3.9 KiB
Docker — reference material
This folder is a self-paced Docker primer. It is not the spine of the class — your project is. We've put it here because Docker is one of the most useful tools you can have in your toolbox: it lets you run almost any piece of software cleanly on your machine, share it with others, and deploy it to a server later — using the same setup the whole way through.
Docker is free and open source. The core engine (containerd, runc, the Docker daemon) is openly developed and you can run it forever without an account, a subscription, or even an internet connection once an image is pulled. There are paid Docker products too, but they're optional — everything in this primer uses the free pieces.
When to dip in
- You want to run a piece of software (a database, a model server, someone's GitHub project) without installing a dozen system dependencies.

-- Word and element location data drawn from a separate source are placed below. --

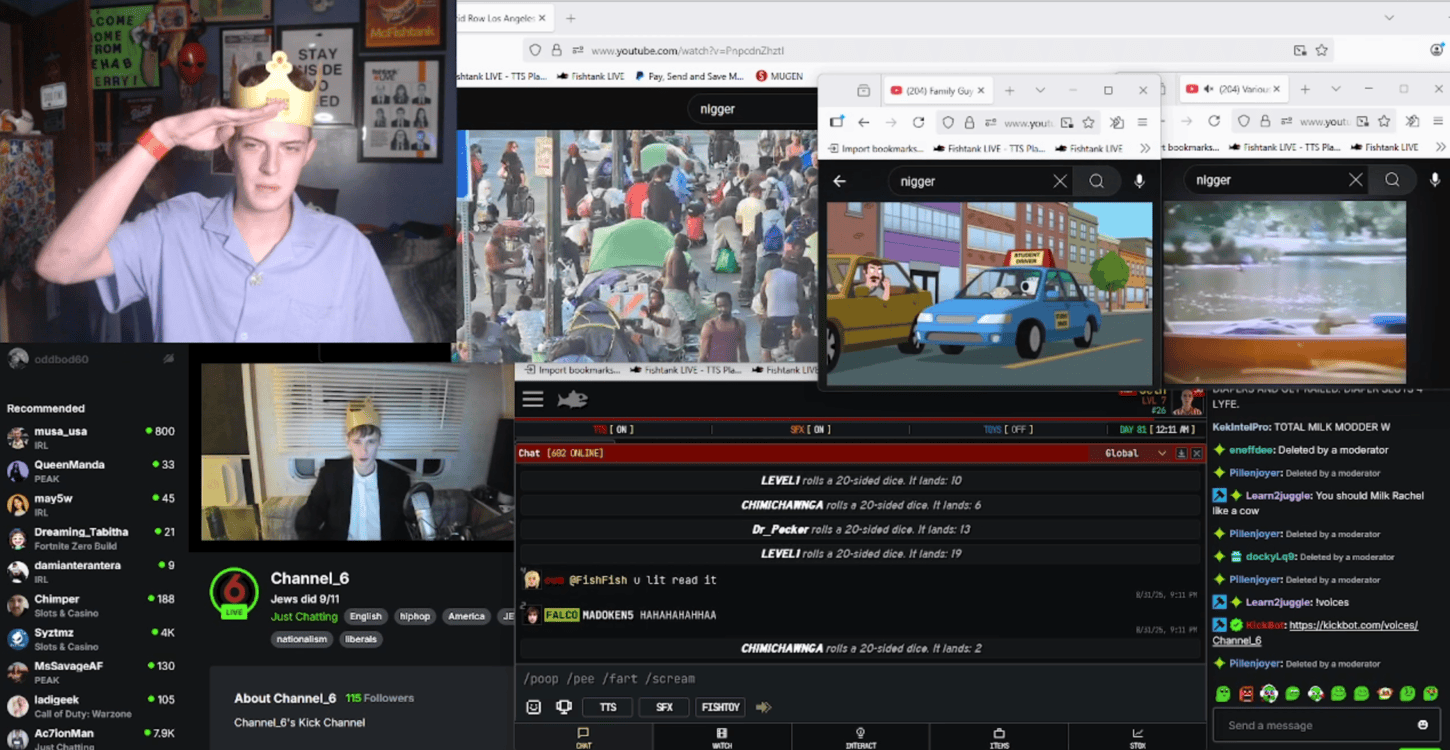Reload the Family Guy browser window
The height and width of the screenshot is (750, 1450).
tap(918, 122)
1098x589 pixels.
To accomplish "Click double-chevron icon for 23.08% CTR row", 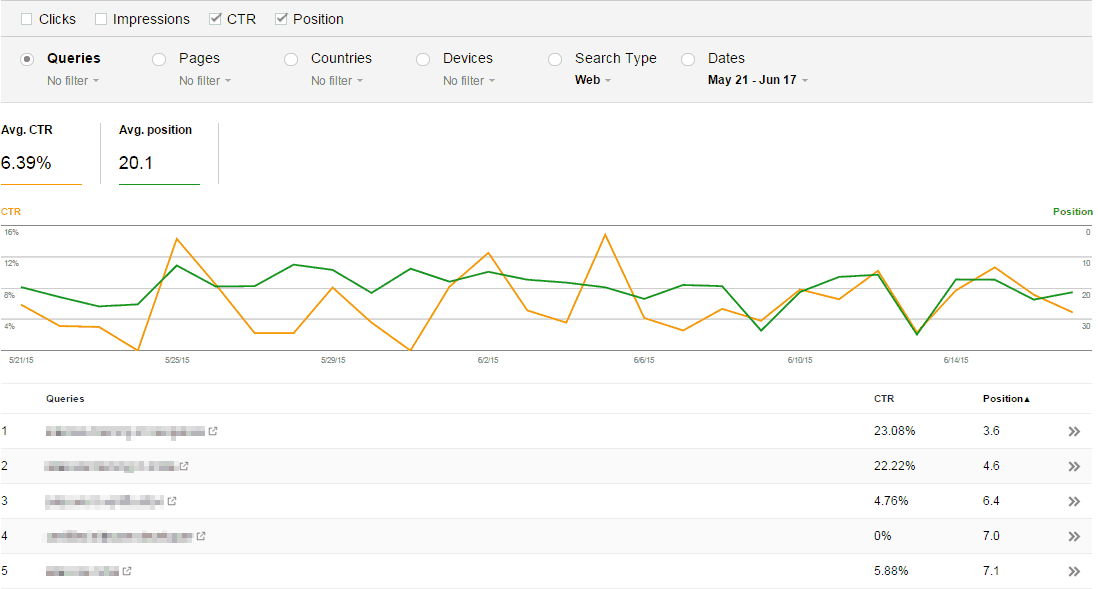I will pos(1074,432).
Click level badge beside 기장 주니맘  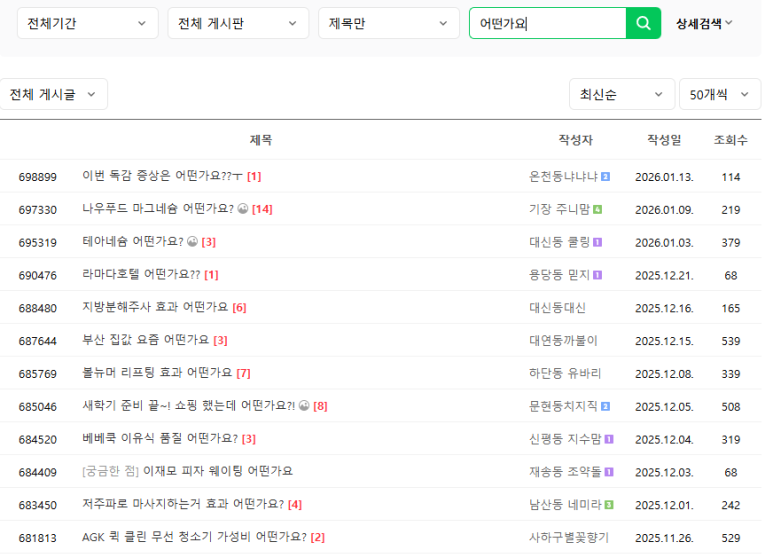coord(597,210)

- Your project is starting to need more than one service (a web app + a database, a frontend + a backend) and you want them to start and stop together.
- You've hit "works on my machine" pain and want a way to make the environment portable.
- You want to deploy your project somewhere later and you'd like the deployment to behave the same as your laptop.
- You're tired of Python virtualenvs, Node version managers, Ruby rbenv, and the rest of the per-language environment menagerie. Docker supersedes all of that with one mental model.
When not to dip in
- Out of a sense of obligation. There's no test.
- Before you have a project that benefits from it. The lessons make far more sense once you've felt the pain Docker is solving.
How it scales
The same docker run you type on your laptop is the same command that runs containers in production at companies serving billions of requests. The same docker-compose.yml that brings up your two-service hobby project also describes the building blocks of large cloud deployments (Kubernetes, ECS, Nomad — they all eat the same container images). Starting with Docker means starting at the bottom of a ladder that goes very high. You don't have to climb it. But the rung you're on is the same wood as every rung above.
Lessons
Work in order if you're starting from zero. Skip around if you already know parts of this.
| File | Topic |
|---|---|
01_what_is_docker.md |
What a container is, why it exists, how it differs from a VM |
02_hello_world.md |
Your first container: docker run hello-world |
03_running_containers.md |
Running Ubuntu, Alpine, and Python — OS abstraction in action |
04_images_vs_containers.md |
The crucial distinction. ps, images, rm, rmi |
05_dockerfiles.md |
Writing a Dockerfile and building your own image |
06_volumes_and_persistence.md |
Ephemeral by default — how to keep data around |
07_ports_and_env.md |
Exposing ports (-p), passing config (-e) |
08_registries.md |
Docker Hub, pulling and pushing images |
09_compose_basics.md |
docker compose — describing a container in a file |
10_compose_multi_service.md |
A two-service stack: web app + database |
11_cleanup_and_next_steps.md |
Reclaiming disk space, and where to learn more |
If Docker isn't installed yet, see installing-docker.md.
Better resources we trust
This primer covers the slice of Docker we think is useful for the kinds of projects this workshop tends to produce. It is deliberately small. If you want to go deeper, these are good places:
- The official docs — https://docs.docker.com/get-started/ . Genuinely well written.
- Play with Docker — https://labs.play-with-docker.com/ . Free in-browser Docker environment if you haven't installed it yet or want to experiment without touching your laptop.
- Docker Curriculum — https://docker-curriculum.com/ . A community-written end-to-end tutorial that goes a bit further than this primer.
- "Docker Deep Dive" by Nigel Poulton — if you end up needing a book.